A candidate who proposes such a radical tax plan undoubtedly has other extreme ideas. Sanders' plan might not get passed, but it would affect what bills a President Sanders signs into law.
Income Taxes. Sanders proposes to raise all rates by 2.2 percent and create four new tax brackets for upper-income earners: 39.2 percent for income above $250,000, 45.2 percent for income above $500,000, 50.2 percent for income above $2,000,000, and 54.2 percent for income above $10,000,000. The Tax Foundation estimates that this would bring in $3.3 trillion over ten years using a static methodology, or $2.4 trillion using a dynamic methodology.
In addition, Sanders places a 28 percent limit on the value of itemized deductions for households earning above $250,000 per year. Taxpayers in brackets above 28 percent would see the value of their deductions go down.
Payroll Taxes. Sanders applies the Social Security payroll tax to all income above $250,000, resulting in an additional 7.5 percent tax for those above $250,000. This creates a gap between the current cap of $118,500 and $250,000. Over that range, individuals would not pay the extra tax. Employers would face an additional 6.2 percent payroll tax on all wage and salary income to fund a new single payer healthcare program. Employers and employees would face a new 0.4 percent payroll tax, split evenly between employers and employees. Most economists agree that the incidence of payroll taxes is passed fully on to wages.
Capital Gains. Preferential treatment for capital gains and dividends for those earning about $250,000 in adjusted gross income would be eliminated.
Estate Taxes. The estate tax would be expanded by lowering the threshold to $3.5 million, with a rate of 45 percent. Estates over $10 million would be taxed at 50 percent, over $50 million at 55 percent, and over $1 billion at 65 percent.
Business Taxes. Since 95 percent of businesses file under the individual tax code, individual income tax proposals would affect business operations.
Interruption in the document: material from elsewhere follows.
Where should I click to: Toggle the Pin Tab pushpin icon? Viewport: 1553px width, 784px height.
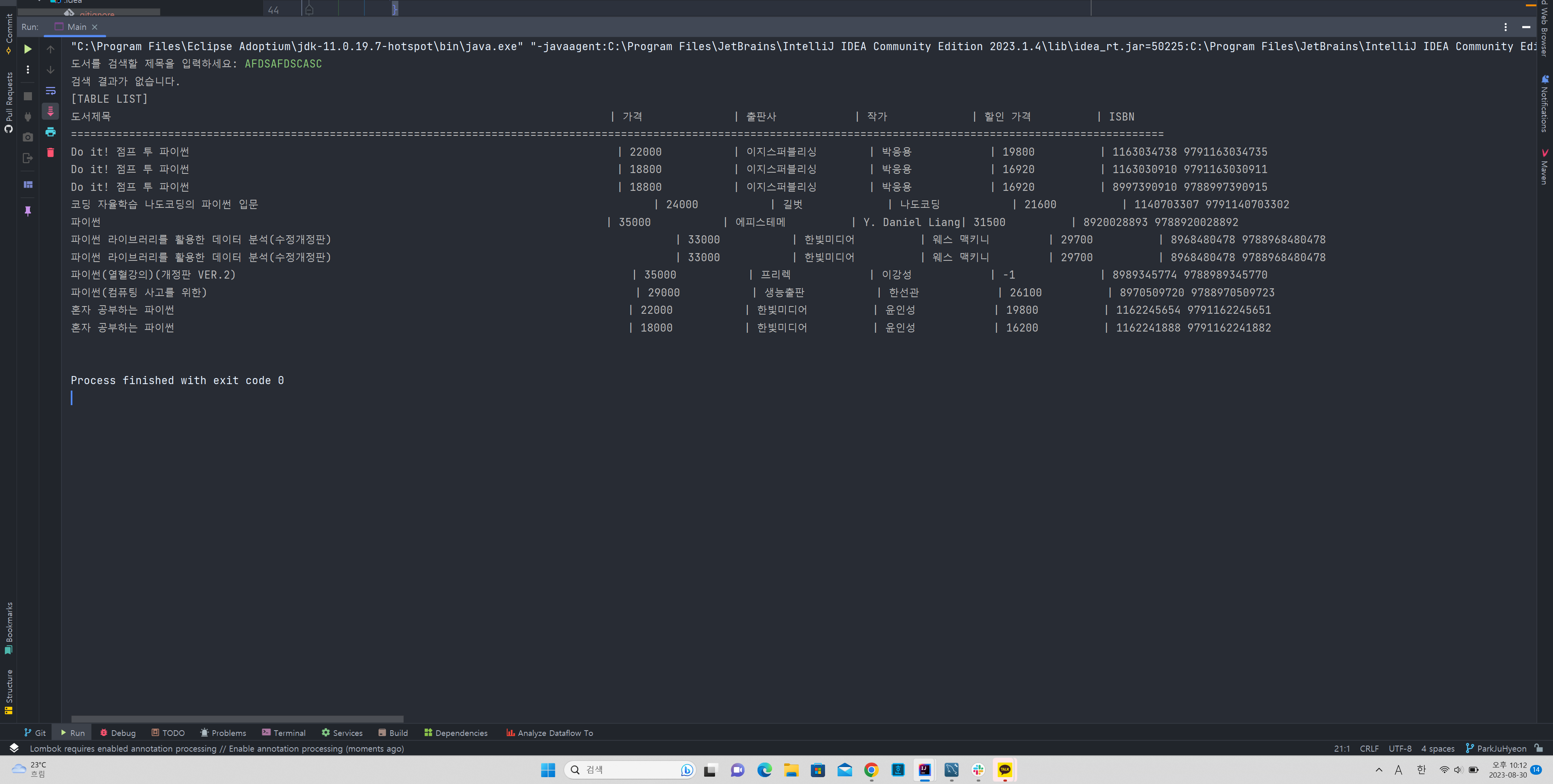[28, 211]
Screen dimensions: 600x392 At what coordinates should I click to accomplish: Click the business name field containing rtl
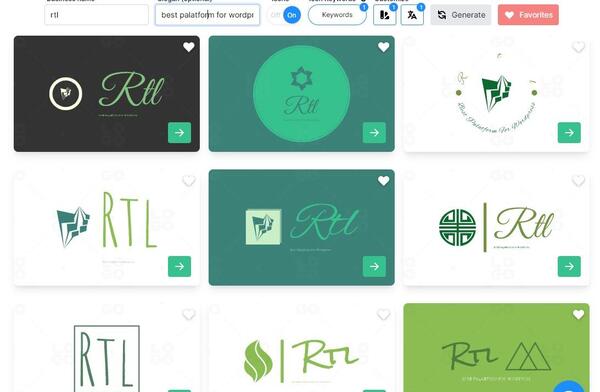tap(96, 15)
Taxes on corporations would also rise. Sanders would end deferral on profits of offshore subsidiaries and prevent corporations from inverting if their management and control operations are located in the U.S., or if the company is majority owned by U.S. interests.
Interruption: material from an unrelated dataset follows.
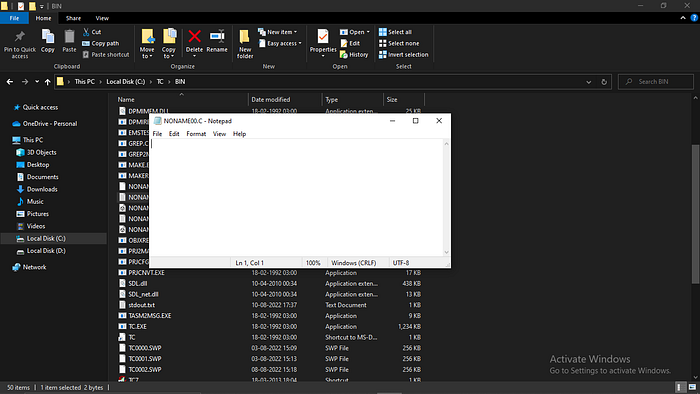Expand the address bar history chevron
Screen dimensions: 700x394
588,82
An additional financial transactions tax with rates of 0.5 percent for stocks, 0.1 percent for bonds and 0.005 percent for derivatives would also be imposed on the financial sector.
According to the Tax Foundation, the Sanders tax plan would reduce all after-tax income by 10.6 percent on a static basis and 18.2 percent on a dynamic basis. GDP would decline by 9.5 percent over 10 years. Taxpayers in the fifth decile, hardest hit by payroll tax increases, would see their income fall by 8.0 percent on a static basis and 16.3 percent on a dynamic basis.
Sanders sees himself as a champion of the poor, but heavily-taxed individuals, particularly the wealthy, have the power to avoid high tax rates through several channels. Whatever the case, the reality is that it is hard to raise much revenue from punitively high tax rates.
In contrast, the poor would not be able to escape the increases in payroll taxes that Sanders wants to impose. Although Sanders might see himself helping the poor, his plan would have the opposite effect. The rich would avoid taxes, and the poor would pay not only in higher payroll taxes but in lost job opportunities.